(Dataset entries)
★ ★ ★ ★ ★ ★ ★
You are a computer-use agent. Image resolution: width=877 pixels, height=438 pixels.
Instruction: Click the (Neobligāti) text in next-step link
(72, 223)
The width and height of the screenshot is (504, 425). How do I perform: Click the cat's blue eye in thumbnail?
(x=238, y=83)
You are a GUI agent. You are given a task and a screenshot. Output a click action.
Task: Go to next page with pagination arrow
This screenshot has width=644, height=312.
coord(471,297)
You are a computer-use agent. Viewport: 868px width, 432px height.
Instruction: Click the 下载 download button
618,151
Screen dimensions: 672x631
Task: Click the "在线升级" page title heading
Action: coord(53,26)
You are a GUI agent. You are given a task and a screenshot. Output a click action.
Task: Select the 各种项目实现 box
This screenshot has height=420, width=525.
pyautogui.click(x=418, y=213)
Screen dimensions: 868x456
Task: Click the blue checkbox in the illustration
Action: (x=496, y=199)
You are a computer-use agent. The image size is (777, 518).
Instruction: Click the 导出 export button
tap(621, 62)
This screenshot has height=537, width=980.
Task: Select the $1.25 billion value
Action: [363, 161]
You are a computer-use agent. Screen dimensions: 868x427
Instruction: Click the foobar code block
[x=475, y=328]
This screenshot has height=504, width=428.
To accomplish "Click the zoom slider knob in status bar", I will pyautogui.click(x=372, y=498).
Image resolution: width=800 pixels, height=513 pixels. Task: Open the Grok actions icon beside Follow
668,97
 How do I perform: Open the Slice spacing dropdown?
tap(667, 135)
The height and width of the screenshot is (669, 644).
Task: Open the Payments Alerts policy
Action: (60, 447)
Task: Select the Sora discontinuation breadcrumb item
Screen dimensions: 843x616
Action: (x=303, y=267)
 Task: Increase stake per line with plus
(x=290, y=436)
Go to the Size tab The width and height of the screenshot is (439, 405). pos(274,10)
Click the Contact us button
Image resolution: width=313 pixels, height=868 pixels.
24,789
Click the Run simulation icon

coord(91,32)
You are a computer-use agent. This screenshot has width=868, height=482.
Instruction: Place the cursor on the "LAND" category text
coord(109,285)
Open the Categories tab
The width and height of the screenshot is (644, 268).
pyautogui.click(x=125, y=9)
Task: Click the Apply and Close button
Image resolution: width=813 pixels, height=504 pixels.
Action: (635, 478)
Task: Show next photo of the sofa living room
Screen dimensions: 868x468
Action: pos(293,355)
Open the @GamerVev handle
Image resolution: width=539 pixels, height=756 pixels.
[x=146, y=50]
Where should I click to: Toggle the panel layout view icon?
★ ★ ★ ★ ★ ★ ★
** Your assignment **
Show, from the records above, every line that includes "agent".

** Result of this exercise **
You are a computer-use agent. Image resolution: width=877 pixels, height=438 pixels.
You are a GUI agent. You are given a task and a screenshot. Output a click action.
You are a computer-use agent. Viewport: 868px width, 432px height.
You are a GUI agent. You are given a task and a screenshot. Output a click action.
You are a computer-use agent. The image size is (777, 518).
You are a computer-use agent. Screen dimensions: 868x427
You are a computer-use agent. This screenshot has width=868, height=482.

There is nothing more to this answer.